4-Credit Course Model
In 2007 the Fulton School of Liberal Arts initiated transformational, comprehensive curriculum reform via the adoption of an innovative 4-credit course model. The purpose of the reform was--and continues to be--to provide all SU students taking Fulton courses--via majors, minors, Gen Ed courses and electives--with an enhanced, deeper, more focused, more engaged, and more rigorous learning experience than the School was able to offer via a more traditional 3-credit course model. This is accomplished first and foremost via significant enhancements made by faculty in each course--as made possible by the 4th credit and the menu of course enhancement options available to faculty--in combination with the attendant shift of faculty teaching load from 4/4 to 3/3 and of student course load (in most cases) from 5/5 to 4/4. As the School's March 2007 proposal states, "We...believe that the adoption of the 4-credit course model and the changes in both student and faculty focus [will] invigorate the liberal arts at SU and revolutionize how both students and faculty work--and work together--in the Fulton School setting."

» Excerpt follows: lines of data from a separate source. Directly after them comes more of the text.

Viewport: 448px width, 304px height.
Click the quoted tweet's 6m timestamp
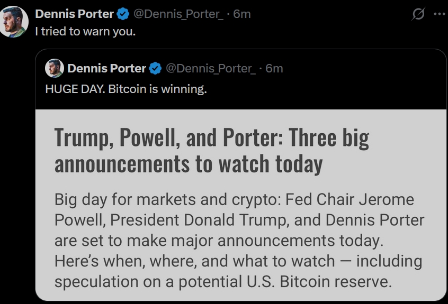pos(274,68)
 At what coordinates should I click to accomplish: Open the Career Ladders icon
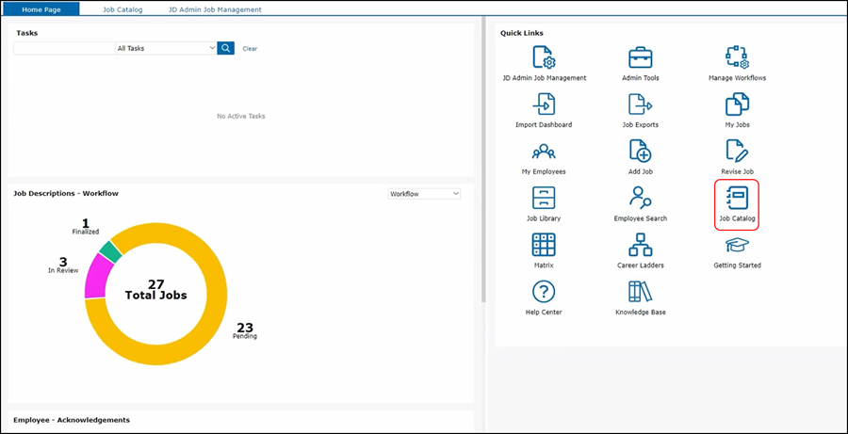click(641, 246)
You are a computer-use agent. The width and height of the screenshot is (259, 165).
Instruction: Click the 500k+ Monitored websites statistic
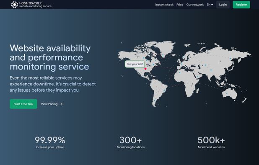211,142
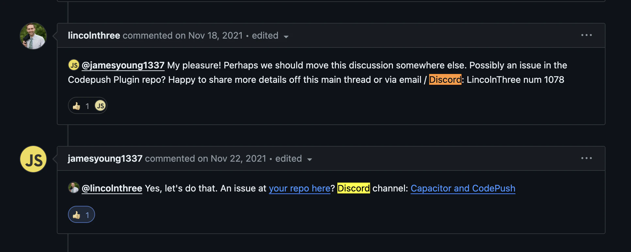Click lincolnthree author name in comment header

point(94,35)
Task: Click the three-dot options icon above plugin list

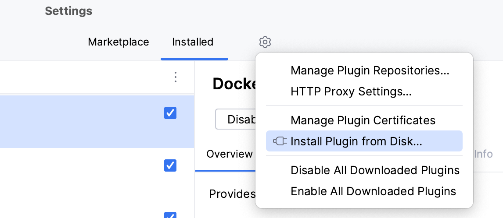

Via the adoption and integration of one or more course enhancement options (from, for example, more reading, writing and research, to civic engagement, service learning and in-course study abroad, and more; the complete Enhancement Menu can found in the link above), Fulton faculty have enhanced more than 500 pre-existing Fulton courses (90+% of them via the more independent, non-seat-time-related options mentioned above, though more seat or studio time is a viable option) and been inspired by the reform to create several new courses, all following the new 4-credit model and embracing the purpose, goals and spirit of the reform that put the model into place. Many faculty have also adjusted or changed their enhancement choices, following the first, or first few, offerings of their reformed courses. This is all part of the reform process, even part, one might say, of the "growing pains" that come with such a significant, even radical, change.
The reform that created the Fulton 4-credit course model continues, via the ongoing offering, and "enhancement tweaking" or outright re-enhancement, of the hundreds of reformed courses, the creation of new, reform-inspired courses, the adoption of new, and often more ambitious, enhancement options by faculty new to some of the enhancement areas, and the gathering and processing of results related to assessment of the reform. The reform, in other words, though in place and well launched, continues to be--and must continue to be--a work in progress.